The Swan
by wally4ever
Summary: The slightly skewed and lengthened Jessswan encounter in the episode Swan Song. one shot.


AN: Obviously, you can tell I'm bored.

Disclaimer: no comment

It was a hard day, and on any hard day, all anyone wants to do is relax. So that was what I was going to do. It was simple, go to the lake, chill a little bit, and _relax_. It wasn't a hard concept to grasp. I was tired. _Tired. _

I decided to sit on the bridge and soak in the silence that was the lake. A bird chirped of in the distance and I smiled in satisfaction that my plan was working. It was awesome, the bird, the fresh air, and the water, all combined for the make of perfect bliss, if only Rory was here.

I was pushing my hands down and lend back, when I heard the most annoying sound on the face of the planet. It was hisses, and grunts, and something else, but I was too ticked off to care what it was. I was here to relax, not get further annoyed by something with the same brain functions as Lillian Jean, the little girl that insisted that I smile one time, or else she would cry. Me being me, I didn't smile, so she cried. Oh my God! Is that thing ever going to _shut up!_

So, I turned around to see what the hell that thing was, compendia? But, to my surprise, it was this huge swan. A swan, hissing, that still isn't right, and it wasn't then either. So I thought to myself, maybe it is just hissing at some fish dumb enough to get a swan angry. Does that sound weird to anyone, an angry swan? Anyway, I turned around and waited for it to cut down the noise level, but the S.O.B. kept on going. What? Was the bird suffering from ADD? Because, from my experiences, swans are generally very quiet and happy over ground geese. That's just me, but I don't know, everyone has their own opinion.
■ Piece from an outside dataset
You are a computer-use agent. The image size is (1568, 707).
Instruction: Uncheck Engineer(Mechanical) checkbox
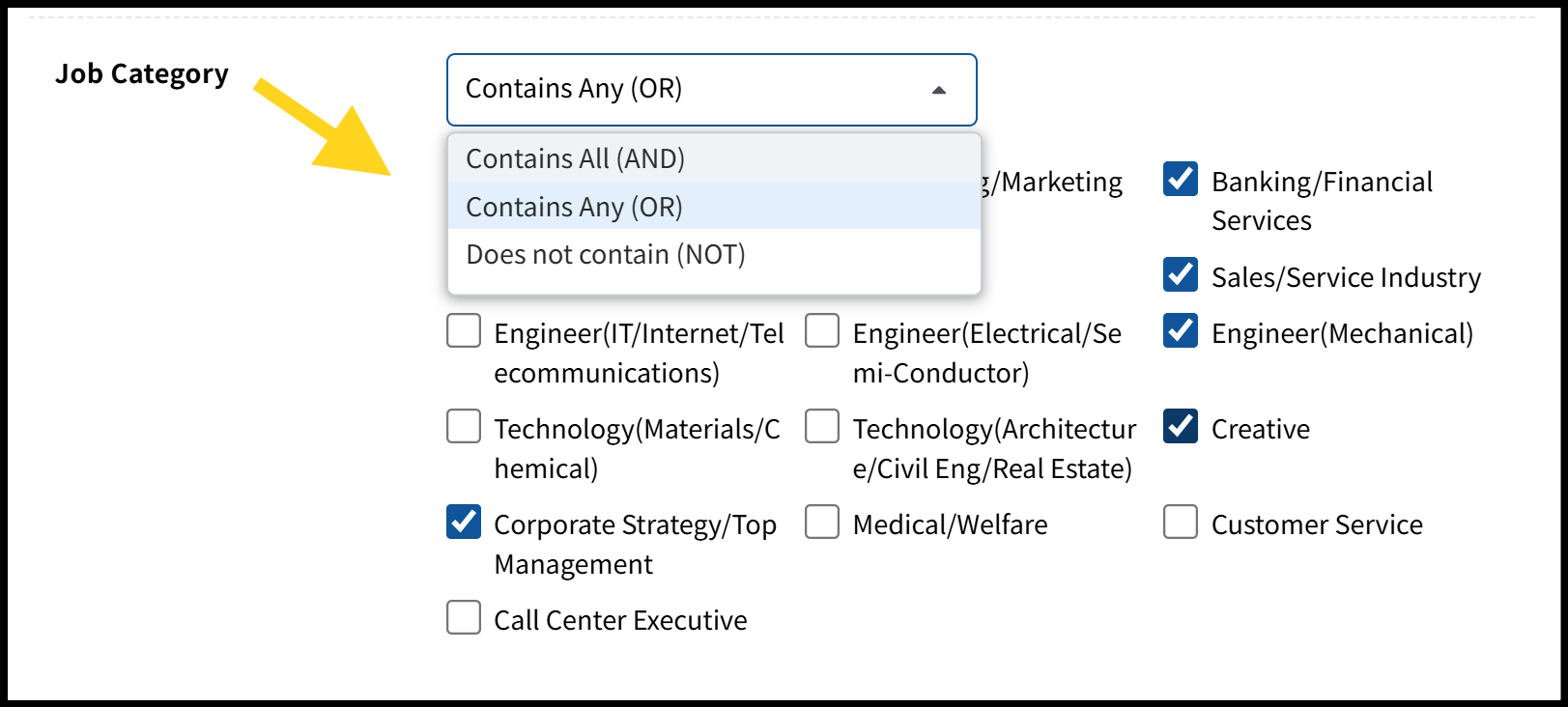pyautogui.click(x=1181, y=331)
So, I turn around, and WACK! The fat goose nails me in the face. I don't want it to think it had won, so I grab its swig-ish neck and pull it towards me, resulting in the bird to come out of the water by it kicking itself onto the bridge. To paint the picture, guy holds bird by neck, bird wails and kicks guy repeatedly. Okay?

So, I take my hand that wasn't around the bird's neck and closed its mouth. The bird's glares at me, a swan glaring, and I yell at it, "Who's your daddy?" The bird gets its mouth out of my grasp, and then bites my hand. That thing can bite too. Do birds have teeth? I remember watching National Geographic, and they said something about birds and teeth.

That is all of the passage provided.